Write only the number of lines in the entries that hold the string "will".

Material provided
↓

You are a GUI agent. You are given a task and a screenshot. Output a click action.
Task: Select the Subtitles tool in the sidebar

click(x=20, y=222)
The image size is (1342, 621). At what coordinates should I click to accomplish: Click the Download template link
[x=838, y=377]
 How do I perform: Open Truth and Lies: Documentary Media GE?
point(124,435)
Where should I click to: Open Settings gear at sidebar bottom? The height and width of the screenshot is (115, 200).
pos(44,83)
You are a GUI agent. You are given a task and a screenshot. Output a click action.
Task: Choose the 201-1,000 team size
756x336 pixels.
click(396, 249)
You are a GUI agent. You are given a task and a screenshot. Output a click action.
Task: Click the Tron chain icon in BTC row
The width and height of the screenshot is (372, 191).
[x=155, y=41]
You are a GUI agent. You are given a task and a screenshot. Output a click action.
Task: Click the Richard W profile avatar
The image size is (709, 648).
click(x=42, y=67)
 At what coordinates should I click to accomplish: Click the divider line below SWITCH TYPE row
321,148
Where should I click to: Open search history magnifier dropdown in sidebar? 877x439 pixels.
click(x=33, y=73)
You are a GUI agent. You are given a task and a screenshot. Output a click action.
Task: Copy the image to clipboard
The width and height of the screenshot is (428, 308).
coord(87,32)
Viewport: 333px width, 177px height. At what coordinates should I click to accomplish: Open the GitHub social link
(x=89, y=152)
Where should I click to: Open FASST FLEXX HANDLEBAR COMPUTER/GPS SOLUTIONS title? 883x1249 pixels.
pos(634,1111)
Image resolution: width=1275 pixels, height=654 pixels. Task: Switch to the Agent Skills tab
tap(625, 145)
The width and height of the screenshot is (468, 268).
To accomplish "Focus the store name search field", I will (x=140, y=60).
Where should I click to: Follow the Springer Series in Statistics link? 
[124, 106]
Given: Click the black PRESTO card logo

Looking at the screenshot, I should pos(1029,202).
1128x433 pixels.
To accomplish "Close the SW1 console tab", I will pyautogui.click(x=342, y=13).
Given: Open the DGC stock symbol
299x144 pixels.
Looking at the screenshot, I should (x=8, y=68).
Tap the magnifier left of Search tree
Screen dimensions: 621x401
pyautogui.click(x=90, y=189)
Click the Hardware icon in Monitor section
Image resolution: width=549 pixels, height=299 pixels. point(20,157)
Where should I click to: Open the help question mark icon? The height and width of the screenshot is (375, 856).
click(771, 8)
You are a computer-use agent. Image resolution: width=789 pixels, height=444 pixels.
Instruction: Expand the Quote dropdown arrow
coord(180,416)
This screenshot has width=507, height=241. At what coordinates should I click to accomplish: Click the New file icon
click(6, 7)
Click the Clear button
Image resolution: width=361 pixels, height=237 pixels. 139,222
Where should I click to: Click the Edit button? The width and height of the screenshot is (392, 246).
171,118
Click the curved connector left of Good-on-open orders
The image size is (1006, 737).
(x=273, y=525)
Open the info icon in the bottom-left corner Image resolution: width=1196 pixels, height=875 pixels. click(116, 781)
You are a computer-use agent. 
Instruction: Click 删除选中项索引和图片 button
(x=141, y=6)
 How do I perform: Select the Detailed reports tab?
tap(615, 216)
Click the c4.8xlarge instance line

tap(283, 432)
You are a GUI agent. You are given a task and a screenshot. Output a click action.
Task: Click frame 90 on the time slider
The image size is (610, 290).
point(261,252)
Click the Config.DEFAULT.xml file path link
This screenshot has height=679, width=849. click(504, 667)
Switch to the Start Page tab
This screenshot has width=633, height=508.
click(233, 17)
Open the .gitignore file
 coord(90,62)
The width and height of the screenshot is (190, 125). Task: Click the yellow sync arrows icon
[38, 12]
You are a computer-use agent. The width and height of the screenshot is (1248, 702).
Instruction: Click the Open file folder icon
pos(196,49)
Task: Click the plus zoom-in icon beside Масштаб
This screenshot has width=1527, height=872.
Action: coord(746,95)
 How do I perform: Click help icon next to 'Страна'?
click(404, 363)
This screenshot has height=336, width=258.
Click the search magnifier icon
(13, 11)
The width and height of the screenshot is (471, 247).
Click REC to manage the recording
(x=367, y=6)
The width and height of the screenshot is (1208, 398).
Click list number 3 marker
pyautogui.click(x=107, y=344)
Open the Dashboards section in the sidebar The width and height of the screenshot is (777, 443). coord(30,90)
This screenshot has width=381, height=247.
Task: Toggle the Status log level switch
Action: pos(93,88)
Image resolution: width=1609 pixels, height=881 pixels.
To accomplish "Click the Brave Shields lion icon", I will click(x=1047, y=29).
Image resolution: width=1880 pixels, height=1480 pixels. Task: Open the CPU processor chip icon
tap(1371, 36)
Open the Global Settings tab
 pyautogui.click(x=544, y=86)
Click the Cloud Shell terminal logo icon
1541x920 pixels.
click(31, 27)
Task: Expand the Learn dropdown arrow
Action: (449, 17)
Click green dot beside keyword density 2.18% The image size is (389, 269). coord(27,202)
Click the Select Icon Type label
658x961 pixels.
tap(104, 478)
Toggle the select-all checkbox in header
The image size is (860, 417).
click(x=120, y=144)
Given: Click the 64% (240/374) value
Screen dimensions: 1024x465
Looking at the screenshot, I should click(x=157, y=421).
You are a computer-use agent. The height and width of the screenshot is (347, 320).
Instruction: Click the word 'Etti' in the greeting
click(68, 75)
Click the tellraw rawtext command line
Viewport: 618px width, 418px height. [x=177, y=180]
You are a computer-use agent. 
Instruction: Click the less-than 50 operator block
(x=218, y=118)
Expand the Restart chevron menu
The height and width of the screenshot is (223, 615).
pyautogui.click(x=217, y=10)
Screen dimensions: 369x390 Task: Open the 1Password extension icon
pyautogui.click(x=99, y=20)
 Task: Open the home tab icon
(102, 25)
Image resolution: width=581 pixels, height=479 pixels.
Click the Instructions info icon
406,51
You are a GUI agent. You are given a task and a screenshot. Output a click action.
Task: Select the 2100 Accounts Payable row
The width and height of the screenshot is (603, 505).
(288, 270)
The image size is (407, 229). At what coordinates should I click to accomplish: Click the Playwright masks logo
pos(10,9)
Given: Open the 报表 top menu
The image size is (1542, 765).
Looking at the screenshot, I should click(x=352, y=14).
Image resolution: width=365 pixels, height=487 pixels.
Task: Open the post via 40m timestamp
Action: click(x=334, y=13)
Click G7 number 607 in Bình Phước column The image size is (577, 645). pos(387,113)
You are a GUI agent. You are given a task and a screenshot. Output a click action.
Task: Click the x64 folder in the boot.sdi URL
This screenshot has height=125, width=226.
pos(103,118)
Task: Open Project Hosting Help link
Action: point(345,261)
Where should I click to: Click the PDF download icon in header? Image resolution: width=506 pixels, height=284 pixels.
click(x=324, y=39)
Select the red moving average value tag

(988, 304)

↑

Response below
3